Stored data entries
Content starts
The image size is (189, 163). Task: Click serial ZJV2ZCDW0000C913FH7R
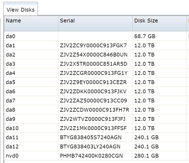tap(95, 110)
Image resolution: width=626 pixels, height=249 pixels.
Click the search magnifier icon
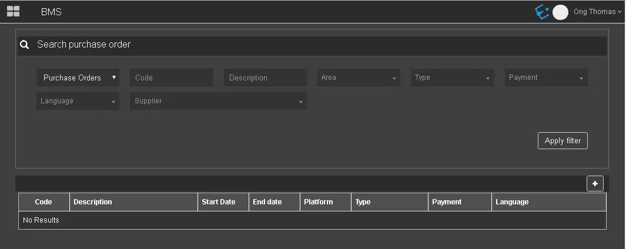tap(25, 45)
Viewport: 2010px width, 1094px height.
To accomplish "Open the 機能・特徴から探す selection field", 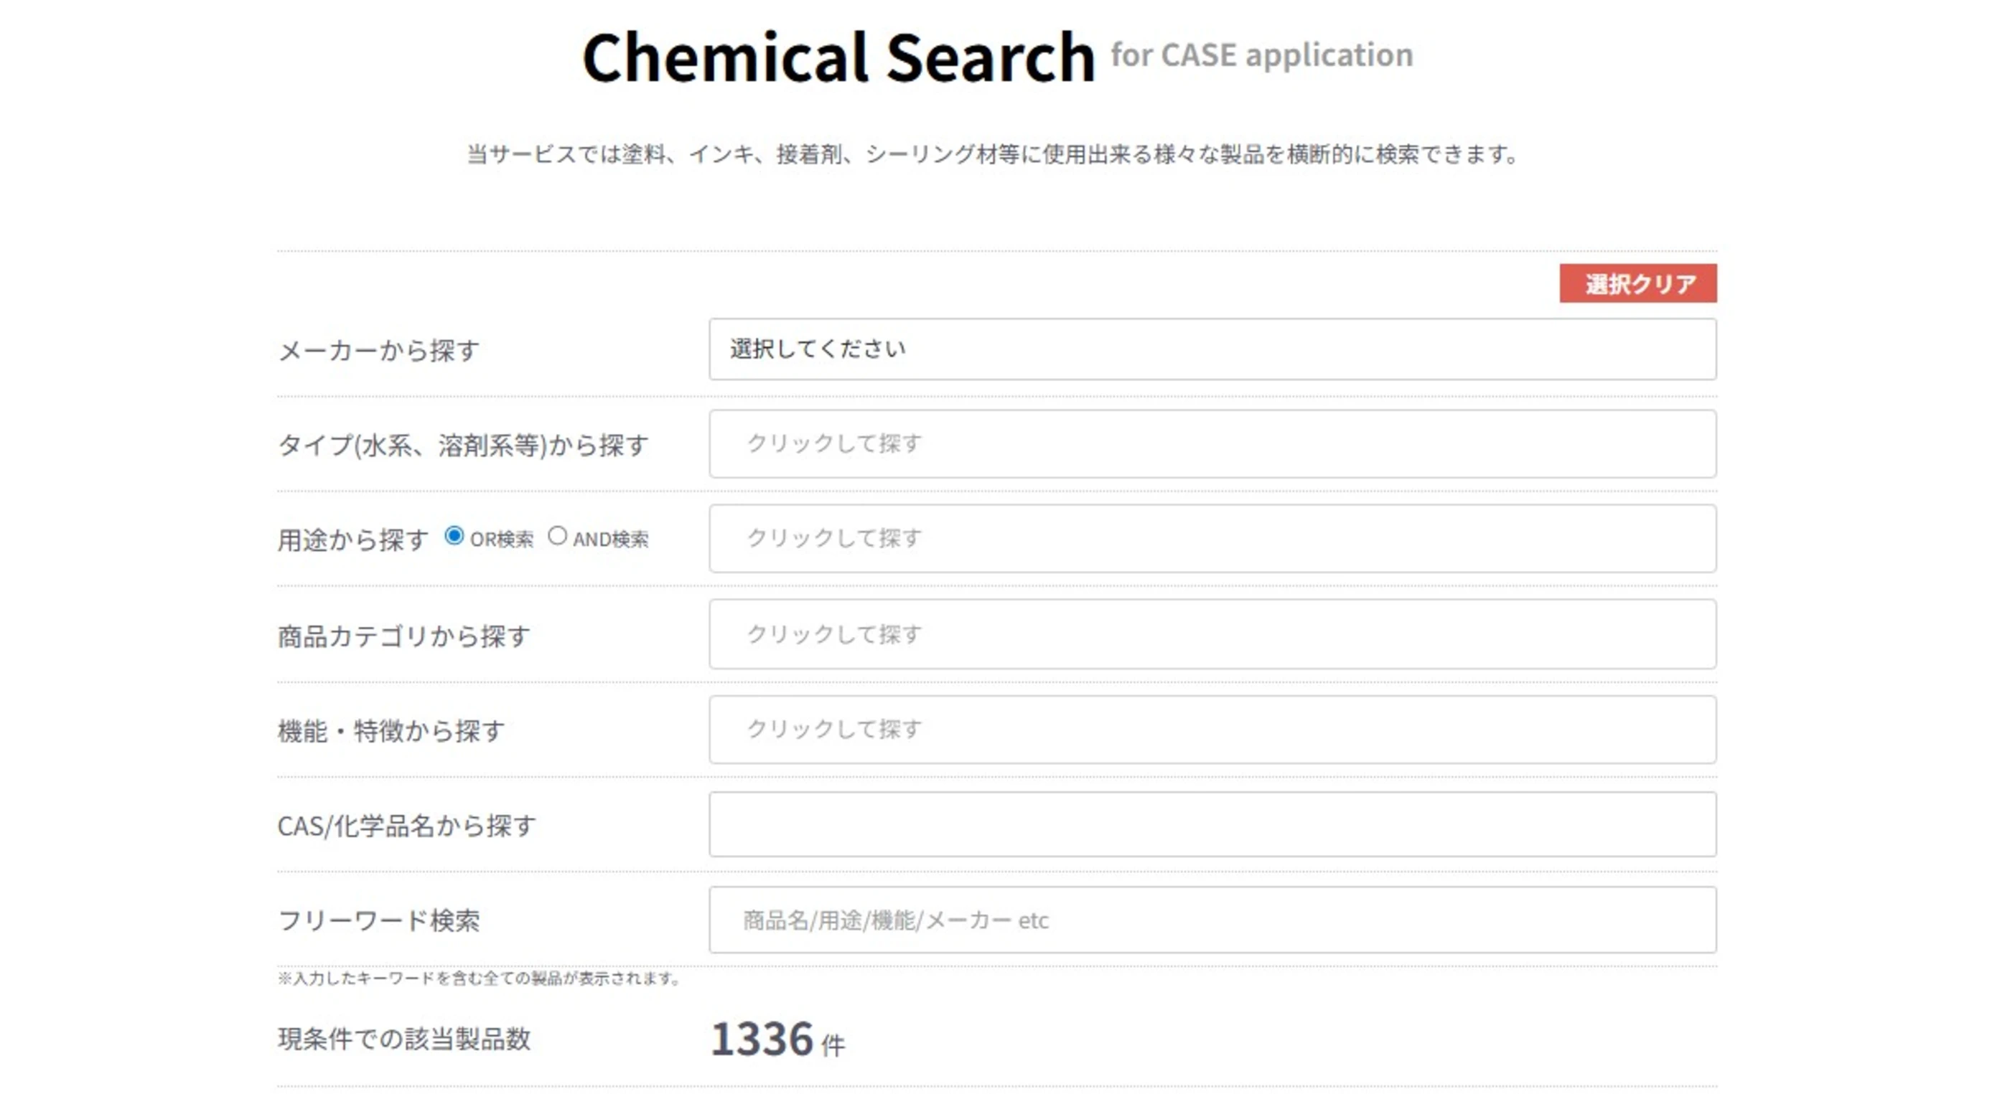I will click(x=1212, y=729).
Content ends
**Aim of the task**
Select and copy every line from the records that includes the word "height".

**Response to this exercise**
Image resolution: width=626 pixels, height=249 pixels.
Viewport: 2010px width, 1094px height.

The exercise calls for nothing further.